I will never forget my eighth grade teacher at South Seventeenth Street Elementary School embarrassing me in the front of my entire class when I raised my hand to request an application to apply for entrance to University High School. “Yooouuu, Niobia?” she asked in shock with a facial expression filled with disbelief. She made me feel like I was shit on her shoe. Like I should’ve known that my dumb ass would never get in.

I started to lower my hand.
I started to say never mind.
I started to say, “Yes, me” with plenty of attitude–but I didn’t.

I took my application and carefully placed it in my folder to take home even as the snickers of my classmates echoed in my memory.


That year I was the only eighth grader from our entire school to make it into University High with just one other girl being put on the alternate list.

I never told that heifer teacher of mine I made it in but I remember the day–THE MOMENT–one of my classmates gave her a clue. We were lined up on the stairs waiting for her permission to continue on to the cafeteria for lunch. She was talking to some of the kids at the back of the line about the high schools they were attending that fall.

“Niobia’s going to University,” someone said. I can’t remember who.

My heart pounded. It was the moment I was waiting for even as I swore I would never mention it to her.

“Niobia,” she said, her heels clicking against the steps as she came down near the front of the line where I stood.

I looked up at her, hiding the animosity she fed into my chest. I said nothing. Since that day she embarrassed me, I didn’t have much to say to her at all–whether she noticed it or not.

“You were accepted into University High School?” she asked, her face filled with surprise.

“Yes, Me,” I said with sarcastic emphasis–way more than any child should have for their teacher.

“Congratulations,” she said.

I said nothing else to her as I turned to face forward even as victory surged in my chest like rockets. Even as I screamed “Take that” in my head. Even as I felt like whopping it out (I think we were doing the Whop back in ’89).

To this day I can’t remember her name–which is weird because I have a pretty good memory–but I will never forget that day. And I want so badly to remember so that I can look her up and send a big ole box of all twenty of my books.

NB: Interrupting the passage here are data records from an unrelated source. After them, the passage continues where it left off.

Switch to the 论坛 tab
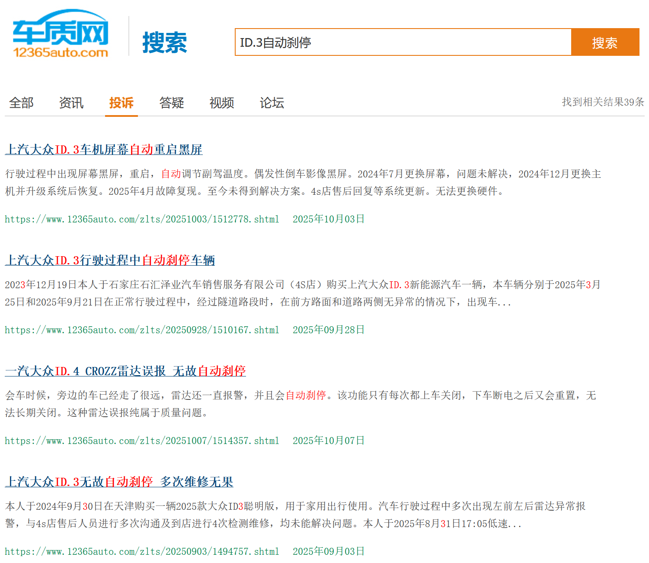 [272, 103]
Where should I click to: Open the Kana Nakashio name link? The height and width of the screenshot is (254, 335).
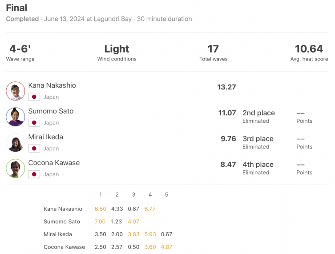click(52, 85)
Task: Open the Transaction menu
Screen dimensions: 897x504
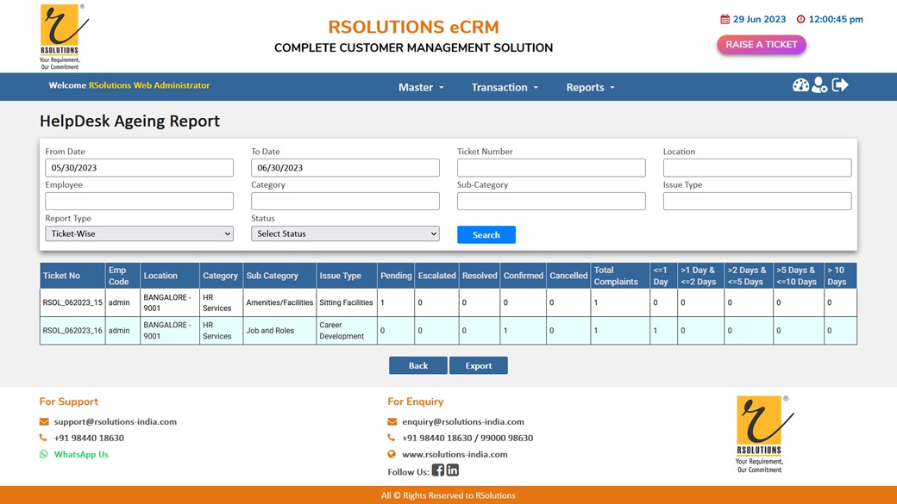Action: coord(505,87)
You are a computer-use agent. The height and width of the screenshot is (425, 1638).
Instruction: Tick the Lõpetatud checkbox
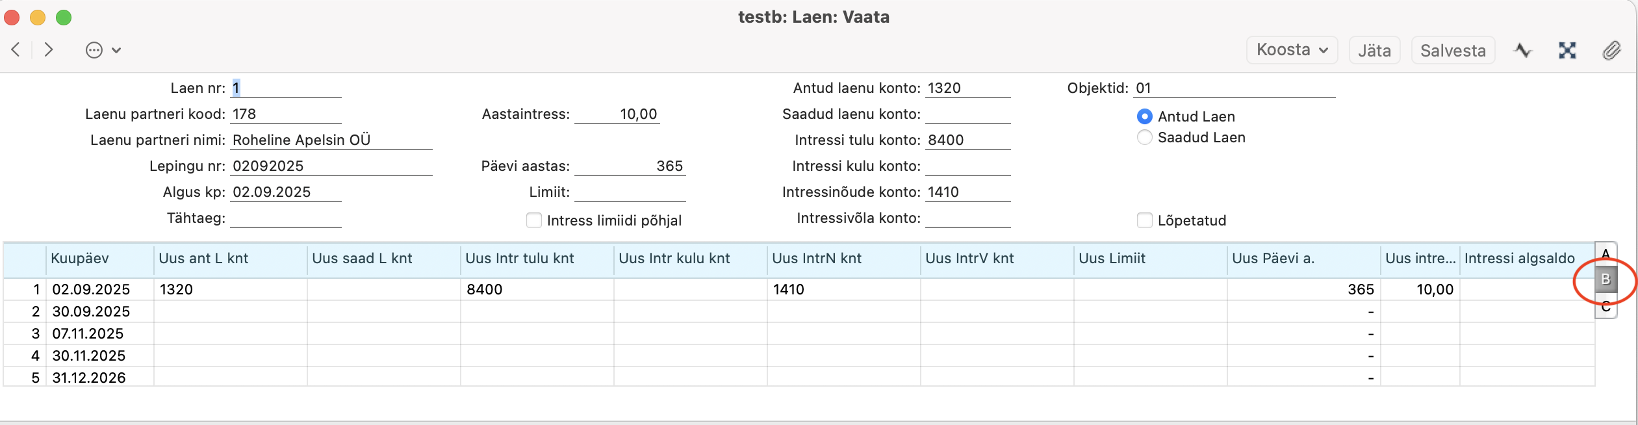pos(1145,220)
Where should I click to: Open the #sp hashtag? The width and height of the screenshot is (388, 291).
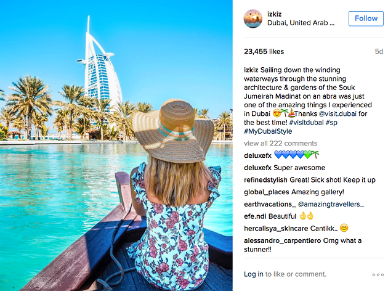331,123
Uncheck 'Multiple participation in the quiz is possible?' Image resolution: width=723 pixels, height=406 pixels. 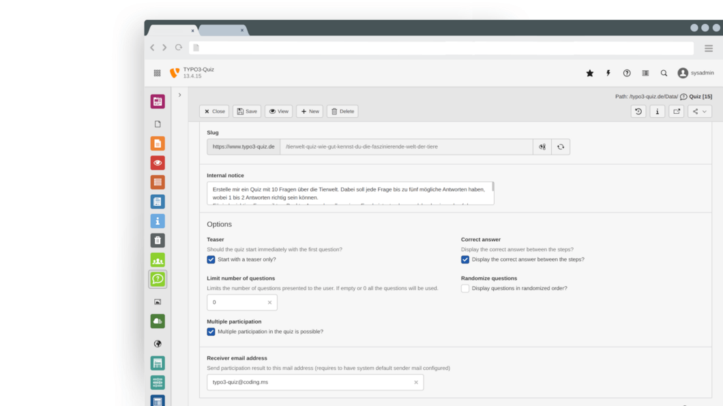pyautogui.click(x=211, y=332)
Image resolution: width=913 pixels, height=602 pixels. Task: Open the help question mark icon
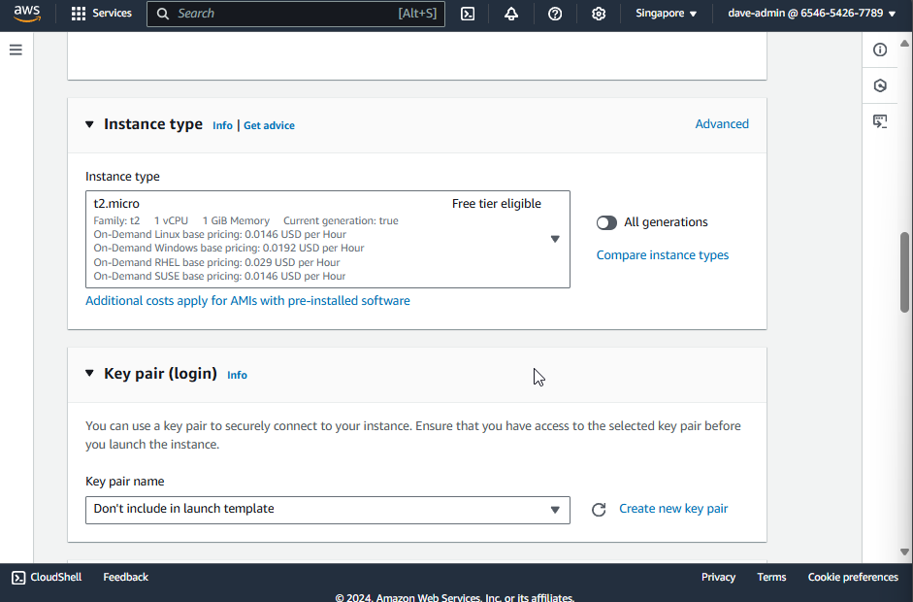tap(555, 14)
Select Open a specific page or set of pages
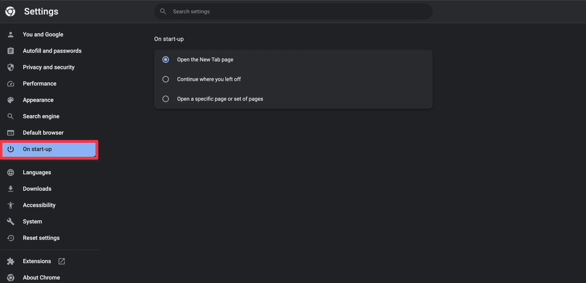The height and width of the screenshot is (283, 586). (x=166, y=99)
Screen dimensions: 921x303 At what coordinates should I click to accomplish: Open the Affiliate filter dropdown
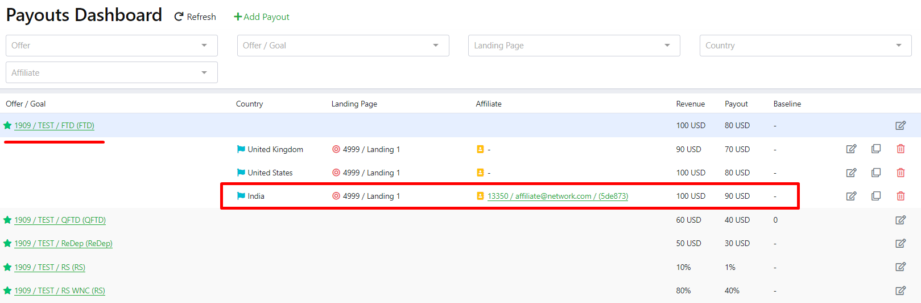click(x=111, y=73)
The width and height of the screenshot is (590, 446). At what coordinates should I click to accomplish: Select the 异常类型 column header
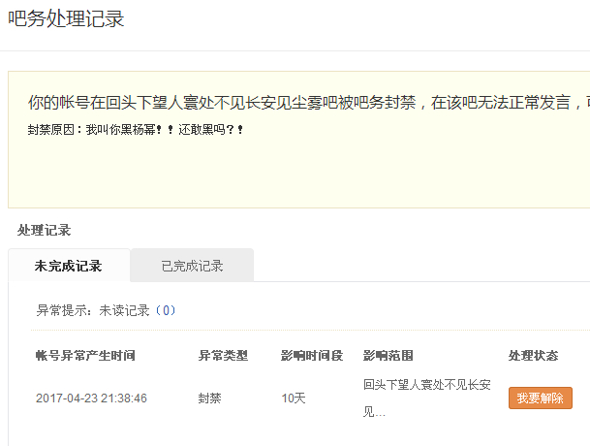point(223,356)
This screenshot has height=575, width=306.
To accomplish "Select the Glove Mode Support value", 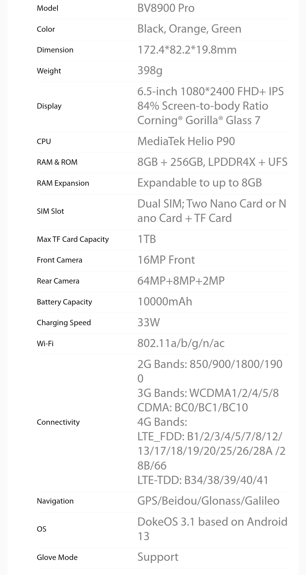I will [158, 557].
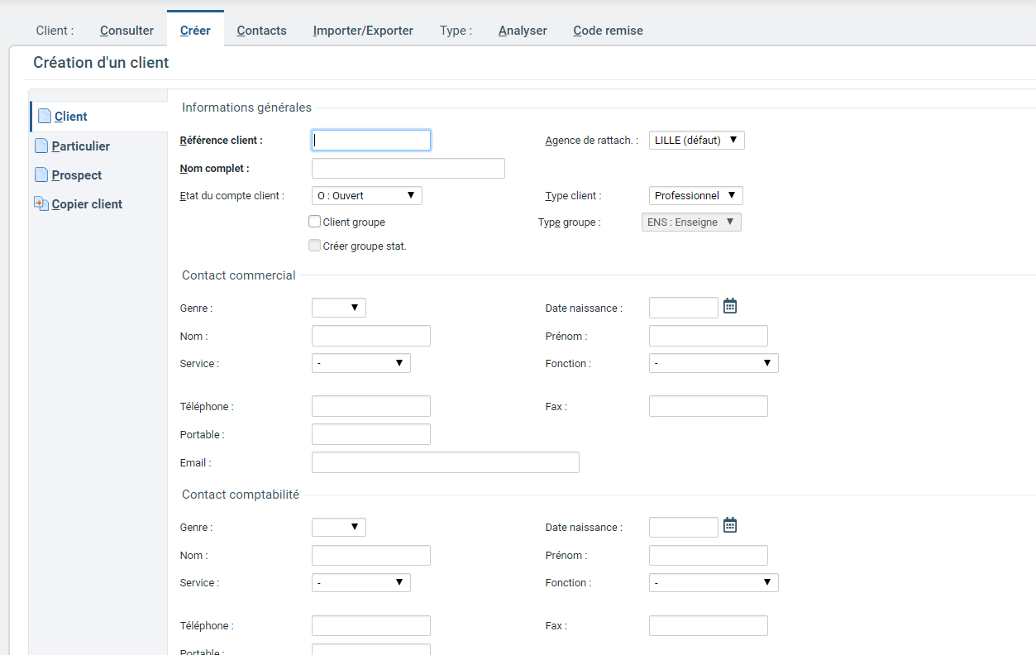Switch to the Consulter tab

(x=127, y=31)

Yes, I graduated from University High, eventually received two degrees and a minor from Seton Hall University and went on to live my childhood dream of being a writer–but one moment in my life that is more that twenty years old still haunts me. Affects me. Drives me. Motivates me.

That teacher made the mistake of underestimating me and to this day I hate to be underestimated. Hate it.

As I read over some emails offering me more good news about my books and some upcoming projects, my mind went back to that teacher and a few other detractors over the years. I finally took a moment to really reflect on why that teacher, in that moment, has affected me so deeply that I hold on to the resentment like a hungry done to a meaty bone.

Hell, I don’t know–even with my Behavioral Science degree and Psych minor.

But there is one thing I know for sure. Motivation to do better and to be better comes in a lot of forms–and they are not always positive. The more someone underestimates you, doubts you, or tries to hold you down get MOTIVATED to do even better so that you can have that moment in your life to say “Yes, ME.”